Gasdermin E appears to encode a protein that suppresses tumors. The problem, however, is that the gene is often mutated or silenced in many cancers. With hopes of rekindling gasdermin E’s antitumor activity, scientists based at Boston Children’s Hospital induced ectopic expression of gasdermin E in mouse models of cancer. The scientists not only demonstrated that this intervention could inhibit tumor growth, they also learned that gasdermin E suppresses tumors by converting apoptosis, a relatively subdued form of cell death, to fiery pyroptosis.
Detailed findings appeared March 11 in the journal Nature, in an article titled, “Gasdermin E suppresses tumor growth by activating anti-tumor immunity.” According to this article, GSDME in tumors suppresses tumor growth by increasing the number and antitumor functions of tumor-infiltrating natural-killer (NK) and CD8+ T killer lymphocytes. It also enhances the phagocytosis of tumor cells by tumor-associated macrophages.
“Here we show that 20 of 22 tested cancer-associated GSDME mutations reduce GSDME function,” the article’s authors wrote. “In mice, knocking out Gsdme in GSDME-expressing tumors enhances, whereas ectopic expression in Gsdme-repressed tumors inhibits, tumor growth.”
The scientists, led by Judy Lieberman, MD, PhD, chair, cellular and molecular medicine at Boston Children’s Hospital and professor, pediatrics at Harvard Medical School, showed that in live mice, pyroptosis sounds a potent immune alarm that recruits killer T cells to suppress the tumor. When they reintroduced gasdermin E to mouse models where gasdermin E had been lacking, they were able to trigger pyroptosis and suppress growth of a variety of tumors (triple-negative breast tumors, colorectal tumors, and melanoma).
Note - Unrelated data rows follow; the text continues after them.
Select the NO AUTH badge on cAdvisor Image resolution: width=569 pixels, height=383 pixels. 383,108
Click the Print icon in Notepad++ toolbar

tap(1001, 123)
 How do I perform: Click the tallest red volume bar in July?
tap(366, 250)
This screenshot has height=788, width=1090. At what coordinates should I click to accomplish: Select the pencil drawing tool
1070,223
“Gasdermin E is a very potent tumor suppressor gene, but in most tumor tissues, it’s either not expressed or it’s mutated,” explained Lieberman. “When you reactivate gasdermin E in a tumor, it can convert an immunologically ‘cold’ tumor—not recognized by the immune system—into a ‘hot’ tumor that the immune system can control.”
Lieberman and colleagues are now investigating therapeutic strategies for inducing gasdermin E to rally that antitumor immune response.
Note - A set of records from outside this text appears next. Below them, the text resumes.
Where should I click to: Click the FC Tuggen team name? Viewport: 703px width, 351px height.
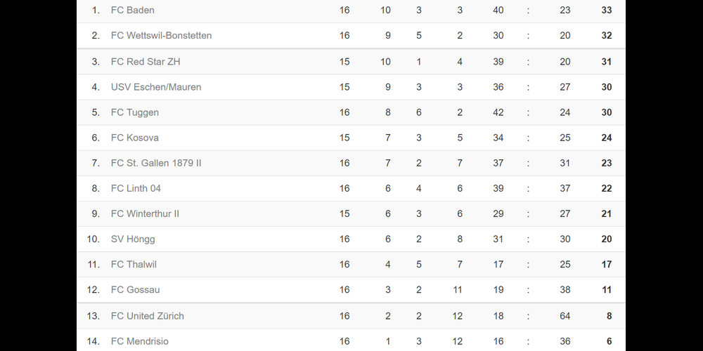tap(135, 112)
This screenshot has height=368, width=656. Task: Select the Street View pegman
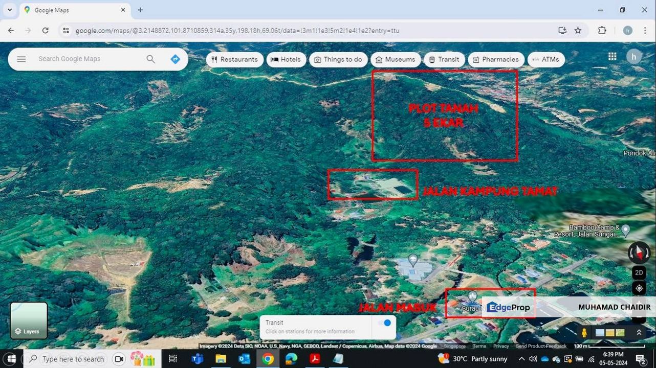pos(584,333)
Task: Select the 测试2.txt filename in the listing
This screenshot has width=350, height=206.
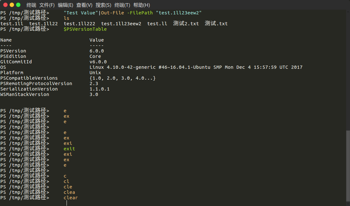Action: pyautogui.click(x=186, y=23)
“What we’re suggesting is that if we can turn on the danger signal, which is inflammation, we can activate lymphocytes more fully than with other immunotherapy approaches, and have immunity that is potentially much broader,” she noted. “Combining activation of inflammation in the tumor with approved checkpoint inhibitor drugs could work better than either strategy on its own.”
Checkpoint inhibitors are drugs that help the immune system recognize cancer cells as foreign. These drugs, however, work for just a minority of cancer types. The same could be said of another cancer immunotherapy method, chimeric antigen receptor (CAR) T-cell therapy. Also, CAR T-cell therapy carries significant risks. The limitations of checkpoint inhibitors and CAR T cells could be addressed by therapeutic strategies that incorporate pyroptosis.
“We have shown here that many cancer-related GSDME mutations reduce pyroptosis, and that mutations of D270, the shared GzmB/caspase 3 cleavage site and a prominent cancer mutation, have enabled tumors to evade tumor suppression by GSDME,” the authors of the Nature article concluded. “Therapeutic strategies to induce GSDME—such as use of the DNA methylation inhibitor decitabine, an approved leukemia and myelodysplasia drug—are worth exploring.”